Le masque est finalement tombé. Taika Waititi avait copieusement surfé depuis 2014 sur l'aura de Vampires en toute intimité et À la poursuite de Ricky Baker, films plutôt rafraichissants qui donnaient des lettres de noblesse à la comédie néozélandaise. Il avait quelque peu confirmé avec Thor Ragnarok et Jojo Rabbit, même si on commençait à subodorer qu'il allait très rapidement atteindre ses limites. Et bien ça n'a pas loupé, son septième long-métrage est complètement raté. Rassurez-vous, on ne tombe pas non plus dans le nanard (oui, moi j'écris "nanard" comme ça) car il y a tout de même quelques trucs à sauver, mais ces trucs ne viennent pas de lui (le set-piece en noir et blanc par exemple), mais des équipes de chez Marvel qui chorégraphient toutes les scènes d'action bien en amont du tournage.
En ce qui me concerne j'ai vu ici le pire Marvel. Pire que Hulk, pire qu'Ant-man et la Guèpe, pire qu'Iron-Man 2 et bien pire que les autres volets de la saga Thor. Je ne sais pas quelle sera la suite mais il faudra tourner la page et revenir à quelque chose de moins guignolesque à l'avenir.
Ce qui saute aux yeux après le visionnage du film c'est le triste constat que Taika Waititi est devenu un boomer. Je le sais car moi aussi j'en suis un. Son humour a pris un énorme coup de vieux en l'espace de seulement 5-6 ans. La formule qui fonctionnait plutôt bien avec Ragnarok (même si je suis l'un des rares sur ce site qui préfère les deux premiers opus) se vautre ici dans le ridicule, tous les potards sont à fond, Waikiki est en roue libre et dénature totalement son récit, anéantissant avec gourmandise les plus petits espoirs de gravitas qu'exige le contexte mythologique d'une telle adaptation (un mélange de deux arcs du comics publiés entre 2013 et 2018). On est franchement embarrassé pour Russel Crowe lorsqu'on voit son interprétation de Zeus, grecque et lourdement effeminée. On est navré pour Jamie Alexander (Sif) et ses trente secondes de dialogue mal récité, mal écrit, et surtout inutile. On se facepalm pour le caméo (car c'en est un) des Gardiens de la Galaxie dont on nous a survendu la présence. Il y a aussi les enfants, Waikiki en fout partout, dans tous ses films. C'est horrible. Il faut arrêter avec ça, définitivement ! Et puis il y a trop de blagues lourdingues, tout le temps, et tellement que les rares moments où ça s'arrête, la cassure est tellement violente qu'on sort totalement du film. Les seuls personnages intéressants du film sont les deux chèvres... Vous trouvez ça normal ? En l'espace de deux films (sans compter Infinity War et Endgame), le dieu du tonnerre est devenu débile. Alors bon, pourquoi pas ? Mais encore faut-il ne pas vouloir le beurre et l'argent du beurre. Si vous voulez faire du Deadpool faites du Deadpool, mais n'adaptez pas des histoires épiques qui requièrent un minimum de profondeur, inventez quelque chose d'autre.

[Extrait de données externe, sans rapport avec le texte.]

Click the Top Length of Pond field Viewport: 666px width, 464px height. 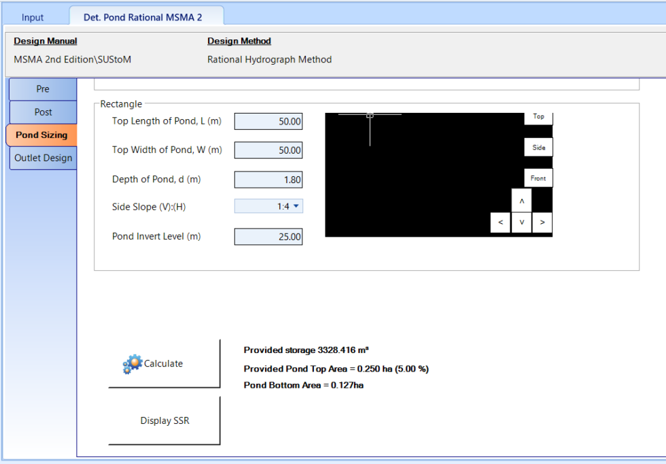(x=268, y=121)
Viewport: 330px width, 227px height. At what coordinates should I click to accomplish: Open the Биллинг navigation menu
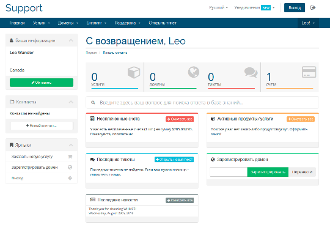pos(96,23)
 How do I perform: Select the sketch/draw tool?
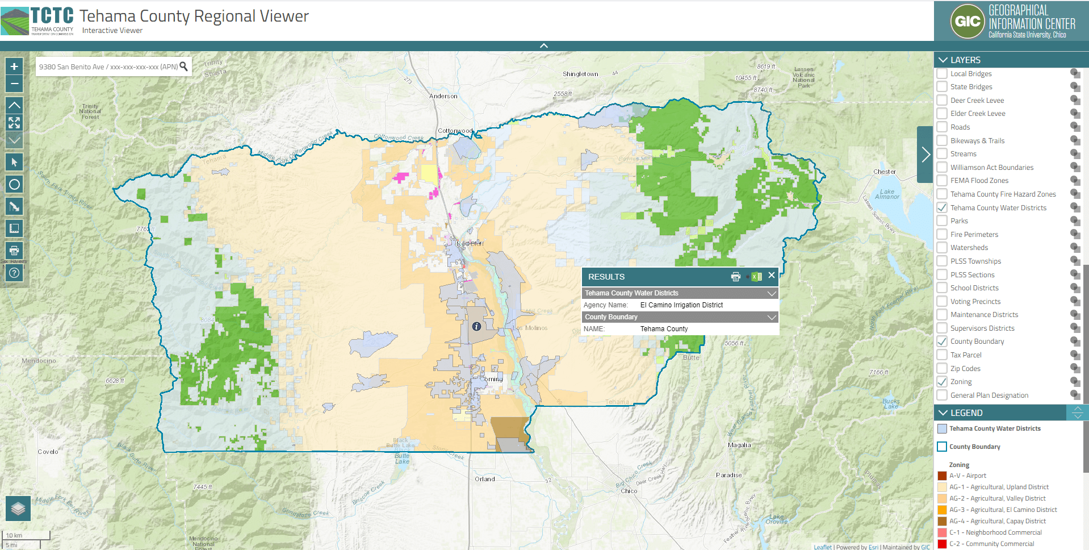(14, 206)
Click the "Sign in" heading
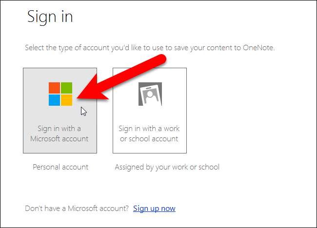 pos(50,17)
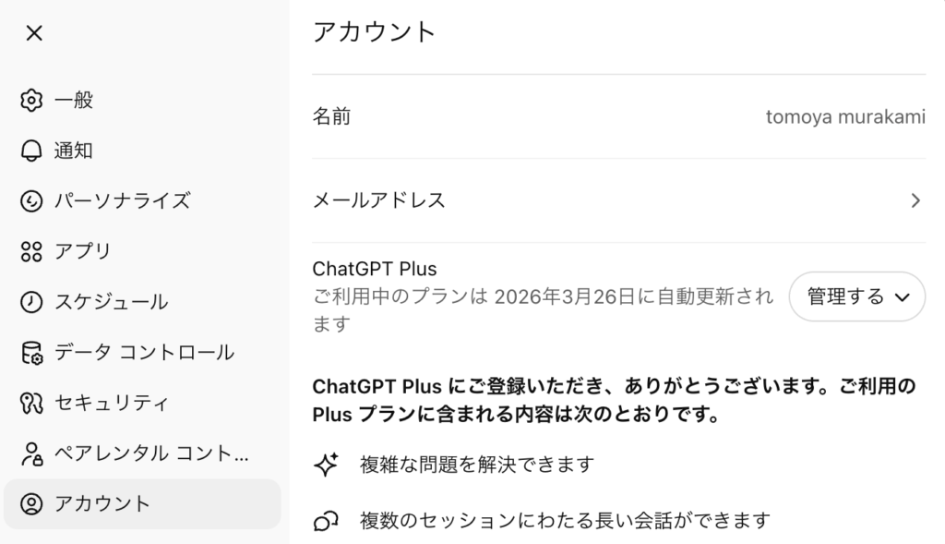The height and width of the screenshot is (544, 945).
Task: Click the セキュリティ key icon
Action: click(x=31, y=403)
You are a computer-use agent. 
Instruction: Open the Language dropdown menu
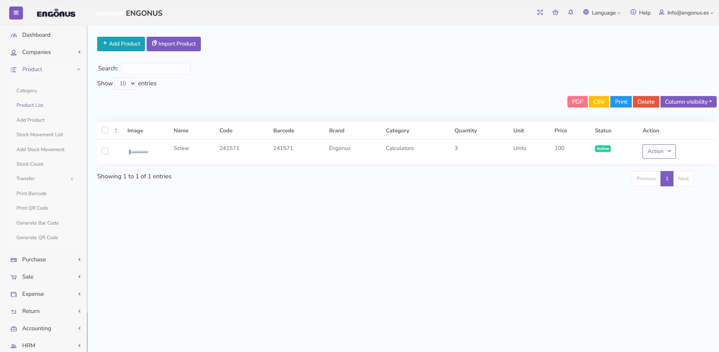[x=602, y=13]
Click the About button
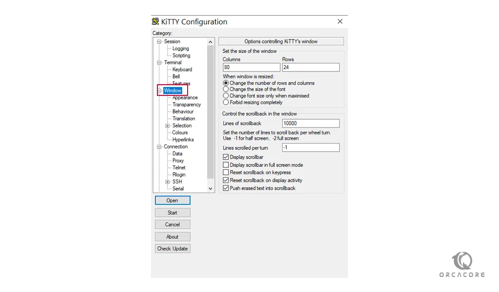Image resolution: width=499 pixels, height=292 pixels. pyautogui.click(x=173, y=237)
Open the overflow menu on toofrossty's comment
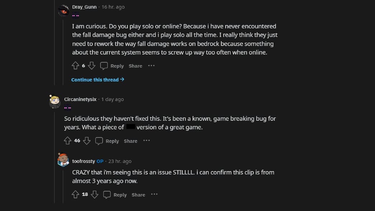This screenshot has width=375, height=211. pos(154,194)
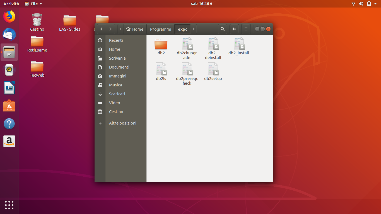This screenshot has height=214, width=381.
Task: Select Programmi in the path bar
Action: pos(160,29)
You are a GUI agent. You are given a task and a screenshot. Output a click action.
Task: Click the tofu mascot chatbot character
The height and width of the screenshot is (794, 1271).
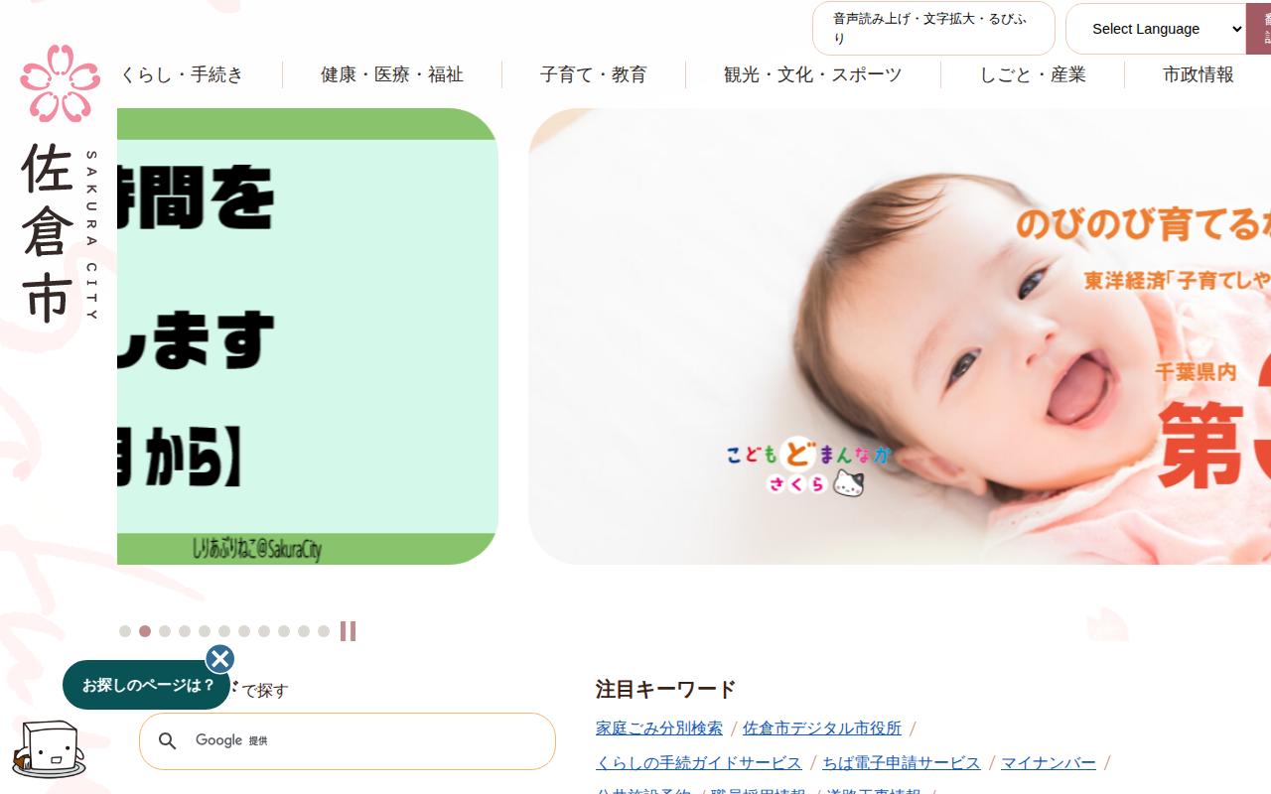tap(49, 749)
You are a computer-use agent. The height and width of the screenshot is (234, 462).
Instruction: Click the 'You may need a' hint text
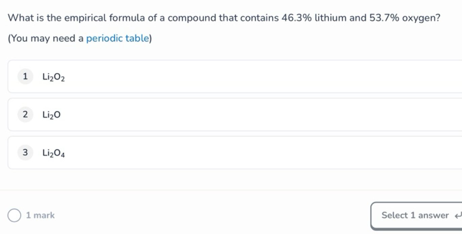47,39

D'ailleurs la scène post-générique dans laquelle un Zeus ressucité et en colère, interpelle Hercule (Brett Goldstein numériquement défiguré) me fait penser que l'on risque d'avoir droit à une adaptation d'Hercule l'Olympien de Bob Layton, en film ou en série. Ce qui augurerait d'aller encore plus loin dans la connerie puisque ces deux histoires, elles, sont nettement plus dans le ton employé sur Ragnarok que n'importe quel arc du comic Thor.
On ne devrait plus laisser Waikiki toucher à des sagas cinématographiques. Il ne devrait s'atteler qu'à des films originaux dans lesquels il n'aurait pas à respecter une quelconque cohérence vis-à-vis, ou de l'oeuvre dont ils sont adaptés ou des volets précédents. Car il n'a pas le talent nécessaire pour l'irrévérence dont il veut se faire l'apôtre.